Zero-knowledge proofs still require that third party but only once, to issue it initially. Then the user can issue their own proofs locally
Comment on Is it completely impossible to do age verification without compromising privacy?
billwashere@lemmy.world 1 month agoTechnically this works EXCEPT the required third party. Either it’s the government and you have to trust them with information of knowing everything that required age verification or its separate company that can and would sell your data to data brokers.

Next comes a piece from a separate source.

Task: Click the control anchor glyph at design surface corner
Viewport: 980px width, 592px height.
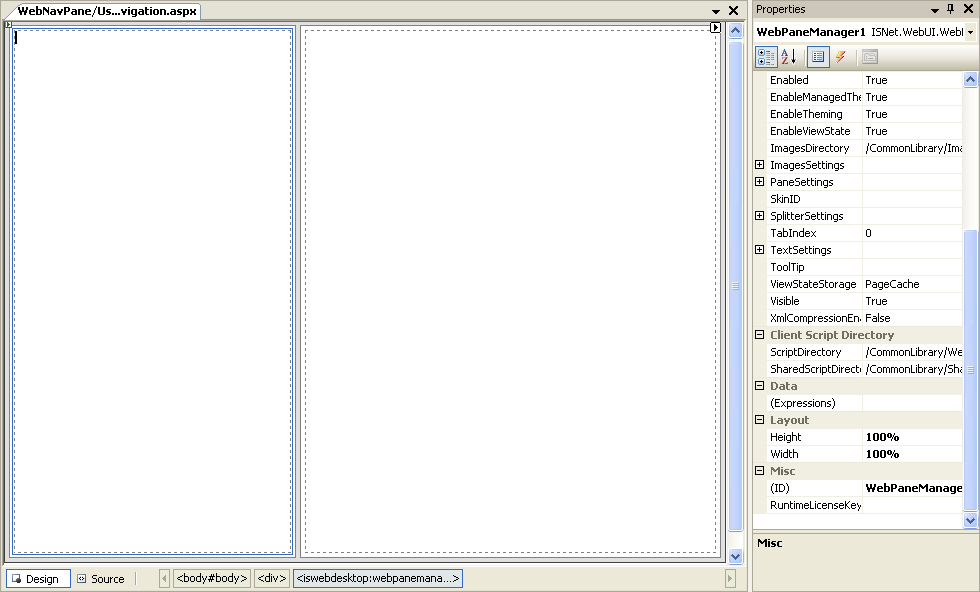Action: pyautogui.click(x=9, y=24)
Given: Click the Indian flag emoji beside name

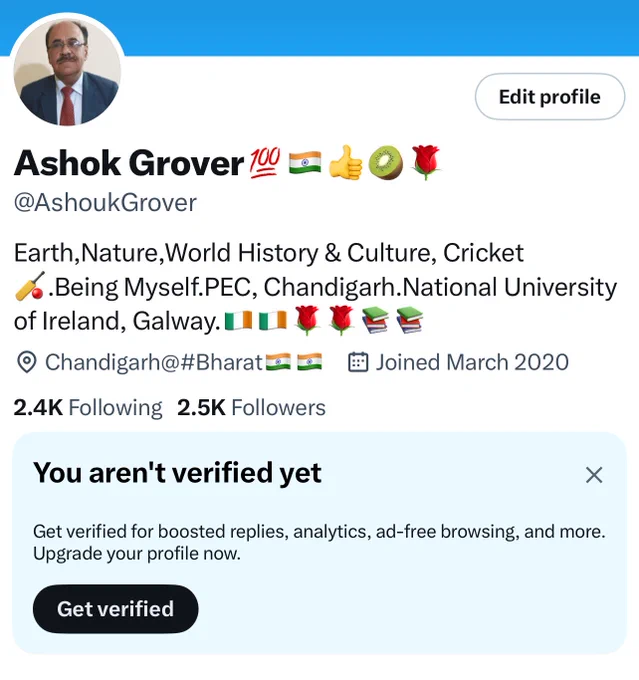Looking at the screenshot, I should click(x=305, y=163).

Being free and NOT the government seems mutually exclusive.
Natanael@infosec.pub 1 month ago
billwashere@lemmy.world 1 month ago
So it’s like generating a CA and then signing your own certs.
Natanael@infosec.pub 1 month ago
More like getting a TLS domain cert from a CA both sides recognize, but yeah
Knock_Knock_Lemmy_In@lemmy.world 1 month ago
You can use a government issued certificate to generate your own age proofs without their involvement.
groet@feddit.org 1 month ago
The verifier does not have the information which sites you use. That’s the point of the setup. All communication goes through you, never the site to the verifier directly. You only pass cryptographic values between them that does not include identifiable information (neither about you to the website, nor about the website to the verifier). The verifier knows who you are, the website knows that you are old enough. Nothing else.
billwashere@lemmy.world 1 month ago
Oh I missed that separation before. Ok my bad.